Rundle might lack Amos’ piano virtuosity, but this didn’t stop her from playing beautifully. I think Pitchfork’s review of Engine of Hell missed the point when it complained about the “airiness” of her piano arrangements. Lushness may belong to her first album Some Heavy Ocean, but not here. Any more fleshed out and these songs would lose their crucially skeletal form. Rundle created drama on the keys through skillful heavy-light dynamics that mirrored her consonant-vowel play.
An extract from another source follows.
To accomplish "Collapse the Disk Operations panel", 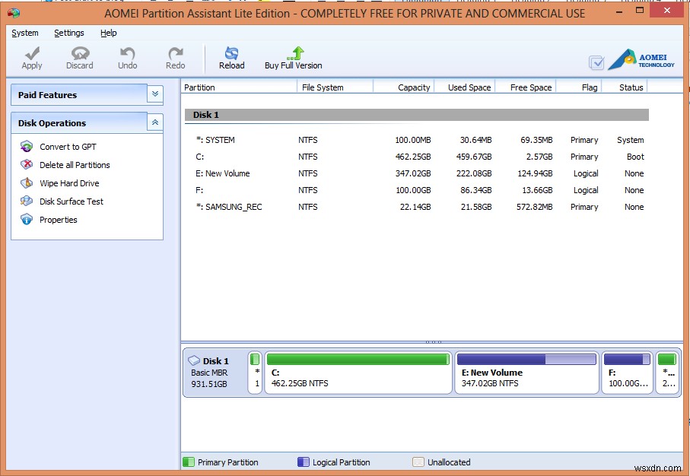I will tap(155, 122).
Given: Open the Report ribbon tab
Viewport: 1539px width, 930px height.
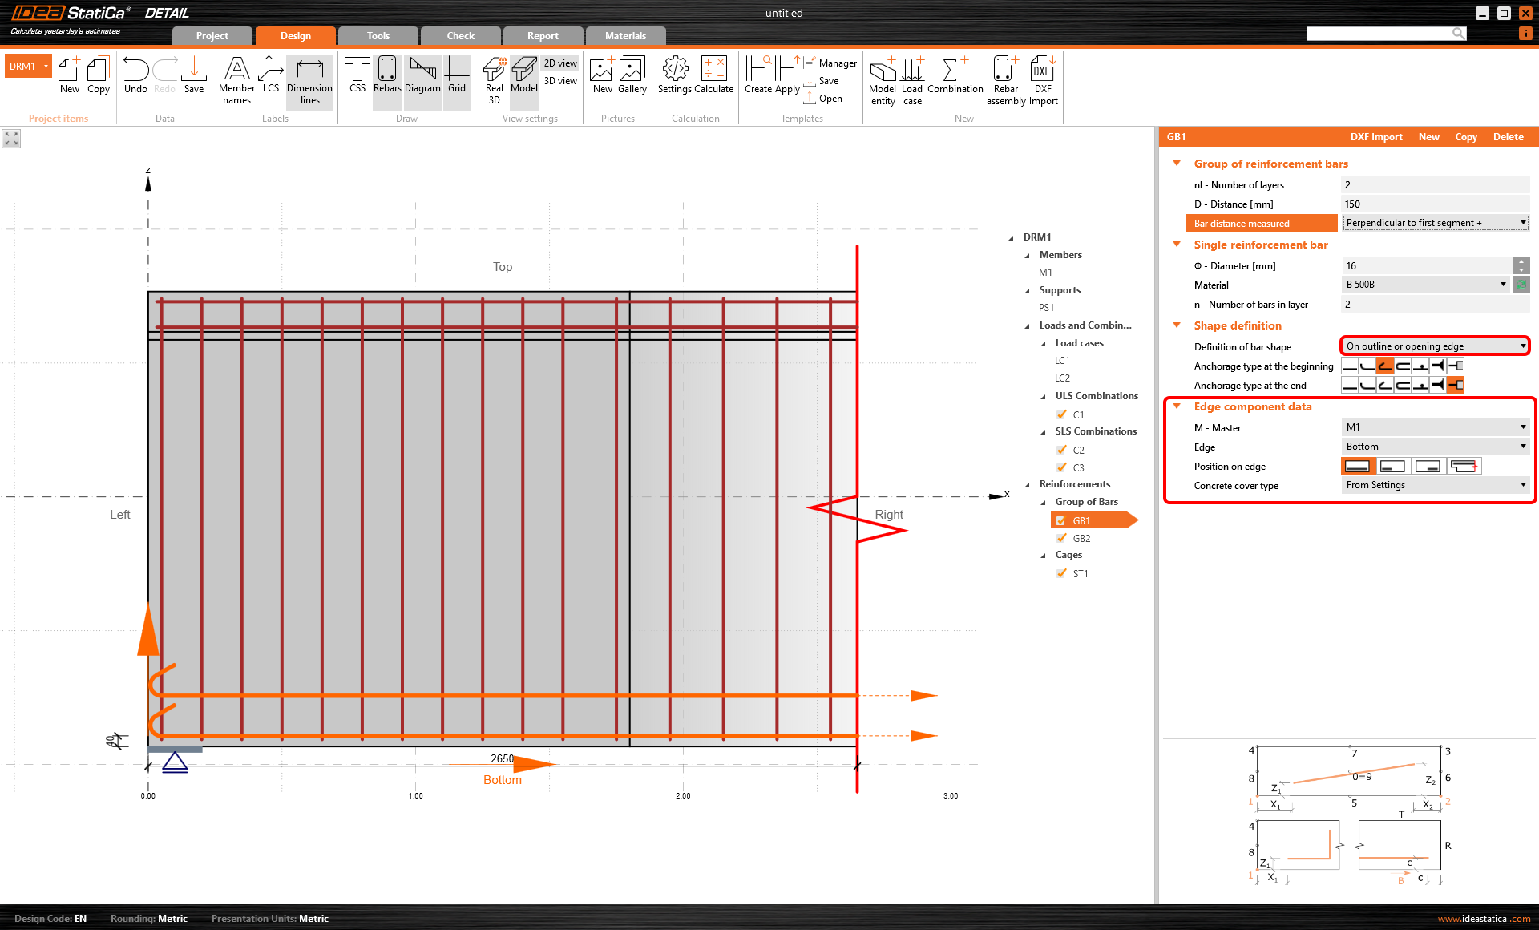Looking at the screenshot, I should (x=543, y=35).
And at the last chorus of “Body,” about the death of her grandmother who gifted her a piano as a child, she shocked me by using the piano reverb pedal as a percussion, once every two beats, holding down and letting go to create a deep, hollow thunk, resonating out like a drum for a funeral dirge.
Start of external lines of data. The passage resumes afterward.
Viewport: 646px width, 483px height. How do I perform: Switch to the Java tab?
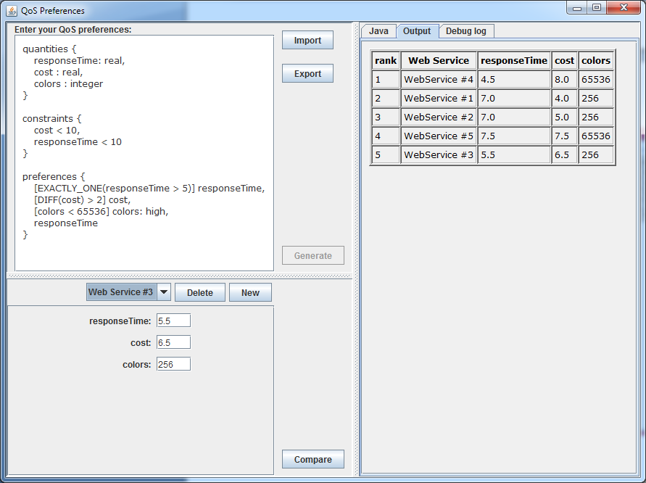378,31
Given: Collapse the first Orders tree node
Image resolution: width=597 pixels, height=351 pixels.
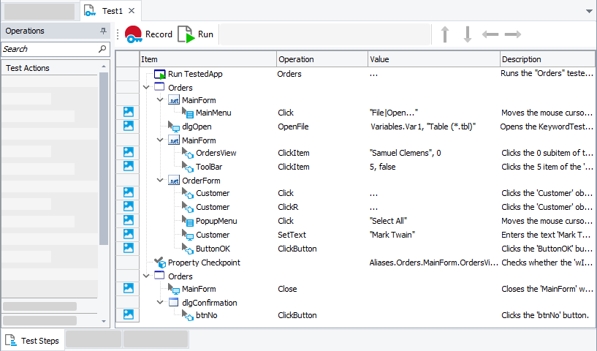Looking at the screenshot, I should (147, 87).
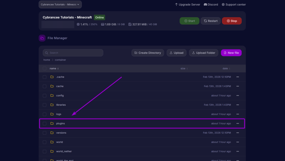This screenshot has width=285, height=161.
Task: Click the folder icon beside libraries
Action: (x=52, y=105)
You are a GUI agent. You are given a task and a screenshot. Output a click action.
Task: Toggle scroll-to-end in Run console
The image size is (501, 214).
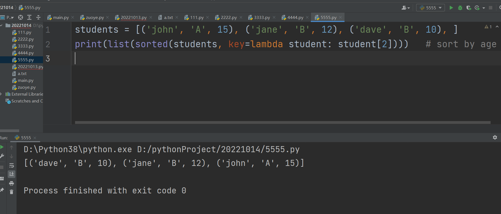pyautogui.click(x=12, y=174)
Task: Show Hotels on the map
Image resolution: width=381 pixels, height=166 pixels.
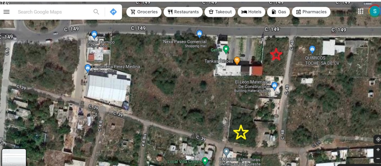Action: tap(251, 12)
As we descended the rings of hell with Rundle, each new song revealed something vulnerable that I didn’t take for granted was being shared with us audience members. “The Company” was a particularly heavy one delving into alcoholism. The theme of addiction cropped up again in a different tone in “Razor’s Edge”: a rare instance of major chords sounded almost frolicsome on the guitar, paired with the coy but dark lyrics of a girl plying her partner for her heroin fix. But the standout to me was “Dancing Man.” Rundle gave a little introduction to this song before playing, how it’s about a beautiful anchor memory of hers in the springtime long ago. She described how the delicate fragrance of cherry blossoms always transports her back to that moment. Smell is the sense most tied to memory, they say, and I was struck by the idea that the cyclical nature of seasons means that the smells and sights and sounds of a particular time of year can trigger us into remembering the last time. It makes sense then if the line “shoot me down, Chinatown” is a reference to the movie about memory, time, cycles, repetition, doom. But “Dancing Man” adds to these a sense of gratitude for memories as a place of comfort and rebirth. This to me is the true thesis of the album.
For the last two songs of Engine of Hell, Rundle invited her opener Patrick Shiroishi back onstage with a saxophone accompaniment—not the melodramatic kind from the ‘80s but a softer, spookier one. While Rundle showed off her vocal abilities on “Citadel,” the sax added an evocative and ghostly high note, like a human voice responding from far away. “In My Afterlife” finished our walkthrough of the album and had us finally “free drifting through Saturn’s debris,” as she promised. Rundle didn’t stay offstage for long afterward. She encore’d with two songs, with “Marked for Death,” a classic from her second album rendered acoustic, and also one I’d never heard before called “Pump Organ Song.” The lyrics that told of the anticlimactic disintegration of a marriage also applied to where we were at in the setlist. “How does it end?” she asked, with a final plunk on the piano.
When encountering Emma Ruth Rundle, it can help to believe in some kind of resurrection, be it the Christian kind, reincarnation, or simply the season cycle always bringing spring around again. Even Rundle was able to make self-aware jokes about the heavy material between songs that kept the mood buoyant. By the end she felt less like Dante and more like Persephone, someone who must once a cycle descend to hell, but who always makes it out alive with something beautiful to show for it. I can’t wait for her next return.